Babe Ruth: Know your enemy!
Babe Ruth was a great pitcher before he was a great hitter. Doesn’t it seem likely that one of the reasons he was a great hitter was because he had been a great pitcher?
Playing for the Boston Red Sox from 1915 to 1918, the Babe was probably the best left-handed pitcher in the American League. He won 78 games and lost only 40, racking up an E.R.A. of 2.28 for his entire pitching career. He was fabulous in clutch situations, setting a record that stood for decades by pitching 29 consecutive scoreless innings in World Series games.
By the 1919 season, though, the Babe was getting restless. He wanted to play every day. He thought he could make more of a contribution as a hitter and outfielder, and have more fun, too.
In the 1919 season, he split his time between pitching and the outfield, setting a new home run record with 29 shots out of the park, but also going 9-5 as a pitcher. That was enough to persuade the Babe. He wanted to play outfield full time and if that meant leaving Boston, then so be it. He campaigned to be traded, and the Red Sox accommodated him by selling his contract to the New York Yankees.
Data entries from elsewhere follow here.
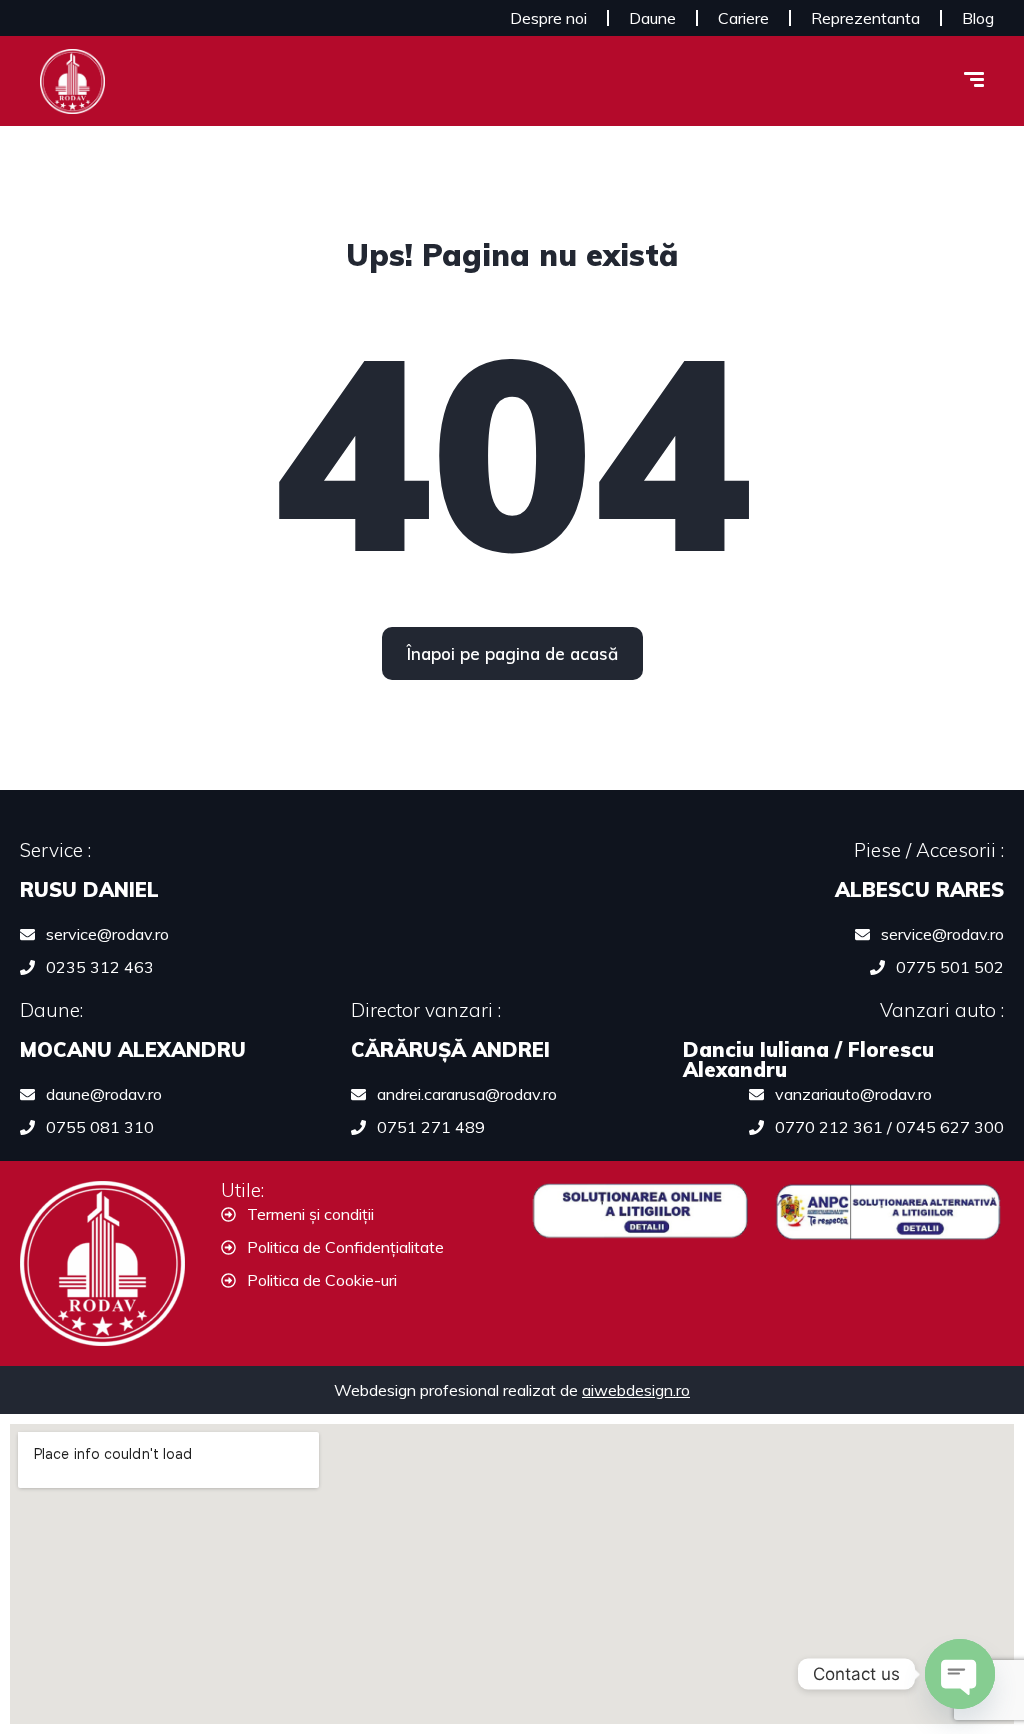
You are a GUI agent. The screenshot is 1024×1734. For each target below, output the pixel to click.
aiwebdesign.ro (636, 1390)
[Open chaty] (960, 1674)
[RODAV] (72, 81)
The rest is the stuff of legend. Blasting 54 homers in his first season with the Yanks and 59 in his second, Ruth transformed baseball. He inserted the power game into what had been predominantly a scrappy, singles-and-stolen-bases game.
But he also hit for high averages, finally retiring with a lifetime batting average of .342. He was an amazing hitter.
But I wonder if he didn’t have a terrific advantage as a hitter because he had been a star pitcher? A huge part of hitting is guessing what the pitcher is going to throw (fast ball? curve? slider?) and where he’s going to throw it (inside/outside? high/low?). As said by the man who broke the Babe’s career home run record, Henry Aaron, “Guessing what the pitcher is going to throw is eighty percent of being a successful hitter. The other twenty percent is just execution.”
It stands to reason that someone who has been a pitcher at an elite level, as Babe Ruth was, will have special insight into a pitcher’s strategies. A hitter with that experience — a hitter like Ruth — has walked in the other guy’s moccasins. He should be able to read signs of fatigue, mental and physical. He should be able to suss out the individual pitcher’s reliance on certain pitches and pitch locations in critical moments.
It’s as though one of our generals in Afghanistan had spent five years fighting as part of a Taliban cell. Wouldn’t that provide a remarkable advantage in figuring out the other enemy’s tendencies and preferences?
I’ve read widely about Ruth without ever seeing a claim by the Babe that he consciously used his experience as a pitcher while he was up at bat. Nor have I seen any baseball analyst emphasize that experience in explaining Ruth’s extraordinary career as a hitter. But it makes sense to me.